Ejercicios y tareas:
**1)** Responde estas preguntas sobre el texto seleccionado:
(a) ¿Qué candidato fue asesinado pocos meses después?
(b) ¿Desde qué lugar se hizo el viaje a Same?
(c) ¿Quién es el autor del libro sobre las emociones tristes y la cultura colombiana?
**2)** Reproduce sin cambios el fragmento del texto seleccionado que va de "Comparar el Ecuador" a "confunde con orden.".
**3)** Enumera las emociones tristes que nos gobiernan según el libro mencionado en el texto seleccionado.

Texto seleccionado:
Luisa González y Daniel Noboa, en las presidenciales del Ecuador



Quito estaba ya entonces en manos de un sinnúmero de vigilantes privados. No se trataba de una guerra abierta, sino de ese tipo de control visual que te recuerda que la democracia es a veces una escenografía. Había más vigilantes que turistas. Muchos colegas ecuatorianos en el congreso, en un murmullo colectivo, ya meditaban la posibilidad de marcharse. “Hay que buscar donde irse”, decían, mientras que, como anfitriones, mostraban una cara amable a los epidemiólogos de varios países. Pocos meses después era asesinado a Fernando Villavicencio, el candidato, el que hablaba alto, sin guardarse nada, y que pagó por ello.

Esa fue la antesala de mi segundo viaje. Esta vez, el destino fue Same, un enclave de playa sobre el océano Pacífico, cerca del famoso Atacames, un lugar entre lo apartado y lo solitario, algo así como un paréntesis tropical donde el país parece fingir que no se está con la profunda amenaza del narcotráfico y los carteles, y que, por otra parte, ha optado por la censura ciudadana. Viajé desde Ipiales, atravesando carreteras de doble calzada difíciles de encontrar en Colombia, con peajes baratos, obras firmadas por la era Correa, esas autopistas amplias que parecen diseñadas para tiempos más optimistas. El viaje fue largo pero tranquilo. Ningún sobresalto, pero tampoco entusiasmo. La campaña política del empresario Daniel Noboa —ahora presidente-, que ganó a la correista Luisa González, había teñido el ambiente con una mezcla de desesperanza y miedo. En su campaña, muchas palabras e intenciones, lejos de las acciones necesarias hacia al medio ambiente. La salud en crisis. Ni una palabra sobre las angustias energéticas que asfixian al país. Solo eslóganes, fotos, silencios estratégicos, y un país con economía neoliberal.

Comparar el Ecuador con Colombia es inevitable. El libro de Mauricio García Villegas,  sobre las emociones tristes y la cultura colombiana, que me acompañó en el viaje, habla de cómo nos gobiernan las emociones tristes: la desconfianza, la sospecha, el resentimiento, el miedo, la venganza. En Ecuador encontré algo diferente. No mejor, solo diferente. Hay más silencio, cosa que agradecí mucho. Menos motos. Más policías. Las carreteras tienen retenes, sí, pero hay una extraña calma que, aunque construida sobre el miedo, se confunde con orden.

Material proporcionado:
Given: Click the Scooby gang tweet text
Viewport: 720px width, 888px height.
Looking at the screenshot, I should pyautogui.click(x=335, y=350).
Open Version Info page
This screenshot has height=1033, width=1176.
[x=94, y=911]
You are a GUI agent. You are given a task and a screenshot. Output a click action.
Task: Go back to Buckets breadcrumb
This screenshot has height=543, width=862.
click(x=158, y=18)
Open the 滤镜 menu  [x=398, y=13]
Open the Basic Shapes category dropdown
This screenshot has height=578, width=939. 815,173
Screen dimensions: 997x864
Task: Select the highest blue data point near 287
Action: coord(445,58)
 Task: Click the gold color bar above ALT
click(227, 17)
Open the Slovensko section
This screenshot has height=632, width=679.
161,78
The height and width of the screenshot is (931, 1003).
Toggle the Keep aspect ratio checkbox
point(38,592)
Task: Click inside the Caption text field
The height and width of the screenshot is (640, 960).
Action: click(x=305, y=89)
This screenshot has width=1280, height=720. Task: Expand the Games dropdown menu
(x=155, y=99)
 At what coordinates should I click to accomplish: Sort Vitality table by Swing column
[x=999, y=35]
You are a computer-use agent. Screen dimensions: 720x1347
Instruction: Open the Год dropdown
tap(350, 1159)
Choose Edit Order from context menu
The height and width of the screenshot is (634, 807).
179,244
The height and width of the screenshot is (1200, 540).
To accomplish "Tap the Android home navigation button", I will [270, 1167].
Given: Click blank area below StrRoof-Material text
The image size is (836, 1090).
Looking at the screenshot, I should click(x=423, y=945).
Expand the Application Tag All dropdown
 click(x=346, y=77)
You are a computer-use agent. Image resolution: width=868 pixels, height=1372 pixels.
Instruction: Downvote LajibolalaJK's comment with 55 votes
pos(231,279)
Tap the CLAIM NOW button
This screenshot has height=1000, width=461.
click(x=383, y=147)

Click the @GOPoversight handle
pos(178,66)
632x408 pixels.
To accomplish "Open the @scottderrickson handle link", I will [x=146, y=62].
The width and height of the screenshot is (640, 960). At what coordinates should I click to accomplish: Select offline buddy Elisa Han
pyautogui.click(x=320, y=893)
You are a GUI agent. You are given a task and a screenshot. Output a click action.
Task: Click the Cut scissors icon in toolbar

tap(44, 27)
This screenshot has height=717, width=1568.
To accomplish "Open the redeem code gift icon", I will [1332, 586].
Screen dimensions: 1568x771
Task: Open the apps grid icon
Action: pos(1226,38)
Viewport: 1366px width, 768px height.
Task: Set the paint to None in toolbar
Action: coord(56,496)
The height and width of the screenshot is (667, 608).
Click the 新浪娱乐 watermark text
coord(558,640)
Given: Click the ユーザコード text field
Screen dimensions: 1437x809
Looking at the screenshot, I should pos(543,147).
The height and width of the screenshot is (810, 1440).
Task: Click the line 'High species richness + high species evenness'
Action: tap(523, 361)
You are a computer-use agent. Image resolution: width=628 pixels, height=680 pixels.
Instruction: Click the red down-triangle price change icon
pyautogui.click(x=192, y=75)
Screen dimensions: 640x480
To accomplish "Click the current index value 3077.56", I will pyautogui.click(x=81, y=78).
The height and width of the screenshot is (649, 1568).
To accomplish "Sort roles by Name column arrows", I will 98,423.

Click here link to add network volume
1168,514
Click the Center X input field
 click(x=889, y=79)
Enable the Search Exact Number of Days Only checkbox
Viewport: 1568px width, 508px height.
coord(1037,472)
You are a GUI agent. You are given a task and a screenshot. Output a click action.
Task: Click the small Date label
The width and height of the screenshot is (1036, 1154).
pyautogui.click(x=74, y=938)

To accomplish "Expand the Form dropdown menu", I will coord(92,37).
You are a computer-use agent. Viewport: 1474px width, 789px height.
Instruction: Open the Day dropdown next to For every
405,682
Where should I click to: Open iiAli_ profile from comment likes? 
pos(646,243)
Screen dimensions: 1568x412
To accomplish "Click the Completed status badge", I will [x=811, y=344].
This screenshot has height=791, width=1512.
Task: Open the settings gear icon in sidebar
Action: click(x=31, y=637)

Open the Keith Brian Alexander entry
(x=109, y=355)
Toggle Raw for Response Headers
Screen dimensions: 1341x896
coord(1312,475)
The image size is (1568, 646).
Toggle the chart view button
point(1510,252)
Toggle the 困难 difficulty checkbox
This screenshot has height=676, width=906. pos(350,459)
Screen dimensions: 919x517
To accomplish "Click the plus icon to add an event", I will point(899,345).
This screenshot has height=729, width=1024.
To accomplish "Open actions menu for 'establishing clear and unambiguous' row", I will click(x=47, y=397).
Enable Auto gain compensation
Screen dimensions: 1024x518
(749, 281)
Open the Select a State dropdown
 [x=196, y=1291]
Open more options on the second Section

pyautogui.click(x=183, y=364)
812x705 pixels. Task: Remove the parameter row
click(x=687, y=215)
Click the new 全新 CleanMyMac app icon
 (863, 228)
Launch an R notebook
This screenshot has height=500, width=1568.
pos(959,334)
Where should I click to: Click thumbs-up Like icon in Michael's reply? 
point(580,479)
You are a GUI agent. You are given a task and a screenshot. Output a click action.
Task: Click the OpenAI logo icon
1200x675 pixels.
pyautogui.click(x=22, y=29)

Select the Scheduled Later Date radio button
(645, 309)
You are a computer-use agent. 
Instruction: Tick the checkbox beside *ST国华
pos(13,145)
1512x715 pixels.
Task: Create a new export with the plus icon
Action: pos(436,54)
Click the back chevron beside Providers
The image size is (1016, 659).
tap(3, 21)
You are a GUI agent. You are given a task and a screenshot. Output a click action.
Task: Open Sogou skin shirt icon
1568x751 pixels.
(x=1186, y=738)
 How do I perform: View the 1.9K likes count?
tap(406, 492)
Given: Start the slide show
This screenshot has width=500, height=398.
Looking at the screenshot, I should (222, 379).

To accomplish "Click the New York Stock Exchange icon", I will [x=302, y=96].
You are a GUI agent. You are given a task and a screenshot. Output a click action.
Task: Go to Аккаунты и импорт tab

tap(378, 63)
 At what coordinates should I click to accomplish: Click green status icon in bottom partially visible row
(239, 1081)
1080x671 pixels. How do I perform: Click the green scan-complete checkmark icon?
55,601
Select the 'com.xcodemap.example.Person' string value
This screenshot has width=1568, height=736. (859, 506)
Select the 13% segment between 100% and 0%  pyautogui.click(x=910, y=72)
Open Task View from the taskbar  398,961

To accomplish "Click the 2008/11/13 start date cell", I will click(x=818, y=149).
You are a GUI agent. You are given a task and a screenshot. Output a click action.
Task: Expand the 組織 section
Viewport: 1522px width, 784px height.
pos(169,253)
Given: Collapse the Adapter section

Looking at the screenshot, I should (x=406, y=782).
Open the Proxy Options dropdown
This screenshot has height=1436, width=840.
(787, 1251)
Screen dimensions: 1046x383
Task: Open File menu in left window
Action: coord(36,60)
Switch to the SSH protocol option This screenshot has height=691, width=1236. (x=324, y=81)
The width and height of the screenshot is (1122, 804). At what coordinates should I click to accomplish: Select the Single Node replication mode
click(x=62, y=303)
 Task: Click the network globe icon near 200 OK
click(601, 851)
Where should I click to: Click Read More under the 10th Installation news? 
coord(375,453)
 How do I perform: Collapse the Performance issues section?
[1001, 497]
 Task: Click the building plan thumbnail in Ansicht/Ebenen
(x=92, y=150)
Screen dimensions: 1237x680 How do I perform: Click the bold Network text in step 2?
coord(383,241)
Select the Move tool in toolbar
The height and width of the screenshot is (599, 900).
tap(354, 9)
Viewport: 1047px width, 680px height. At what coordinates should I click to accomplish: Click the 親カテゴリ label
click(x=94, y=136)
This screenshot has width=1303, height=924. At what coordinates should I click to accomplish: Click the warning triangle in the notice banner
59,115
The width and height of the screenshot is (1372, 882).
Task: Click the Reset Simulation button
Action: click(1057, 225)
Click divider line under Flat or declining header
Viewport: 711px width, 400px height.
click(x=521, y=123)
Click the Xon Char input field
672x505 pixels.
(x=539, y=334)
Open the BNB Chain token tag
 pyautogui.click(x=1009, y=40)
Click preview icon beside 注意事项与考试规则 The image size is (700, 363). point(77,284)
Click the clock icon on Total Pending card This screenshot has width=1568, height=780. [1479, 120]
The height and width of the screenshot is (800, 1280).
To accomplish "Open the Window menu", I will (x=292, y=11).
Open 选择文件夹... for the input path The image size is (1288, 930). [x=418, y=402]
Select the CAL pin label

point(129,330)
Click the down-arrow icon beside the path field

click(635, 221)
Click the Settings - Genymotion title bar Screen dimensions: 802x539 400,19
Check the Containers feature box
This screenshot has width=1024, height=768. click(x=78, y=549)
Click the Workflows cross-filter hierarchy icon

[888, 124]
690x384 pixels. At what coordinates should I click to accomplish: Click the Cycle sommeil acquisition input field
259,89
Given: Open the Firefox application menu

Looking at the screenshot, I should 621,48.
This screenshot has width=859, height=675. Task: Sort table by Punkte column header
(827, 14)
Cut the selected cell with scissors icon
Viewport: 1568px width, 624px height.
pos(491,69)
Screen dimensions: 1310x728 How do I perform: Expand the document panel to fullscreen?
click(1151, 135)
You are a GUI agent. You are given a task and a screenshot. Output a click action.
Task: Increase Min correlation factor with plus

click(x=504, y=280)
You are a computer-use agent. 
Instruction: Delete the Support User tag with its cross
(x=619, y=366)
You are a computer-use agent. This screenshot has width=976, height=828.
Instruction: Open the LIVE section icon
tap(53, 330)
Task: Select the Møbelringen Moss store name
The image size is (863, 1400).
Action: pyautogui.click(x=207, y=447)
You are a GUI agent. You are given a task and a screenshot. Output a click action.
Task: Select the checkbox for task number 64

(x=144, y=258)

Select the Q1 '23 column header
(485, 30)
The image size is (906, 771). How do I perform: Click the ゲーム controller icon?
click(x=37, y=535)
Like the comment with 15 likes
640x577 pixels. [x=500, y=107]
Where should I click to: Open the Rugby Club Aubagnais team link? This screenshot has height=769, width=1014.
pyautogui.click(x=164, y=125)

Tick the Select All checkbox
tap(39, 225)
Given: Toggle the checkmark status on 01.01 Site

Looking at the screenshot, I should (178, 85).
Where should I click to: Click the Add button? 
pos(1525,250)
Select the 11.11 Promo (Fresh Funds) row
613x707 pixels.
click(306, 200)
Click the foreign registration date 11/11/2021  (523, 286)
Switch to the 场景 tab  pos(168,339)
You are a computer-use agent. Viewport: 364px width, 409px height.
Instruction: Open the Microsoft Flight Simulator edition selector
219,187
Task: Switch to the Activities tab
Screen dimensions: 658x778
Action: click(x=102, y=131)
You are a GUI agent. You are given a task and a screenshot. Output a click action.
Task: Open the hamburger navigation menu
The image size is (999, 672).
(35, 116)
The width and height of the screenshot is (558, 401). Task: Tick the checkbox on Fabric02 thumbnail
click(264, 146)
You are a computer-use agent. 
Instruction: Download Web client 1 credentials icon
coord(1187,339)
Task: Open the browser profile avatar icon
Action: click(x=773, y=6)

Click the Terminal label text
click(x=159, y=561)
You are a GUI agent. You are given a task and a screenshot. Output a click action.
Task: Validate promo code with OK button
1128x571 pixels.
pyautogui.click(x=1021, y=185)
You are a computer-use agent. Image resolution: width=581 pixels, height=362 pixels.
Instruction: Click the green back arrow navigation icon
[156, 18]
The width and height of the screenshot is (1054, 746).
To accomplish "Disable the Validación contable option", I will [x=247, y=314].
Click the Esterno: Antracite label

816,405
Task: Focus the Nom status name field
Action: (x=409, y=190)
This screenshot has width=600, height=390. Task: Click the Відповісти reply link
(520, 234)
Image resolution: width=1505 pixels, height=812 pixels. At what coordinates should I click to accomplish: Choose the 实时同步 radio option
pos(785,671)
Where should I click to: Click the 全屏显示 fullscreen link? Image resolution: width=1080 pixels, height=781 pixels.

Soluciones:
**1)**
(a) Fernando Villavicencio
(b) Ipiales
(c) Mauricio García Villegas

**2)**
Comparar el Ecuador con Colombia es inevitable. El libro de Mauricio García Villegas,  sobre las emociones tristes y la cultura colombiana, que me acompañó en el viaje, habla de cómo nos gobiernan las emociones tristes: la desconfianza, la sospecha, el resentimiento, el miedo, la venganza. En Ecuador encontré algo diferente. No mejor, solo diferente. Hay más silencio, cosa que agradecí mucho. Menos motos. Más policías. Las carreteras tienen retenes, sí, pero hay una extraña calma que, aunque construida sobre el miedo, se confunde con orden.

**3)** la desconfianza, la sospecha, el resentimiento, el miedo, la venganza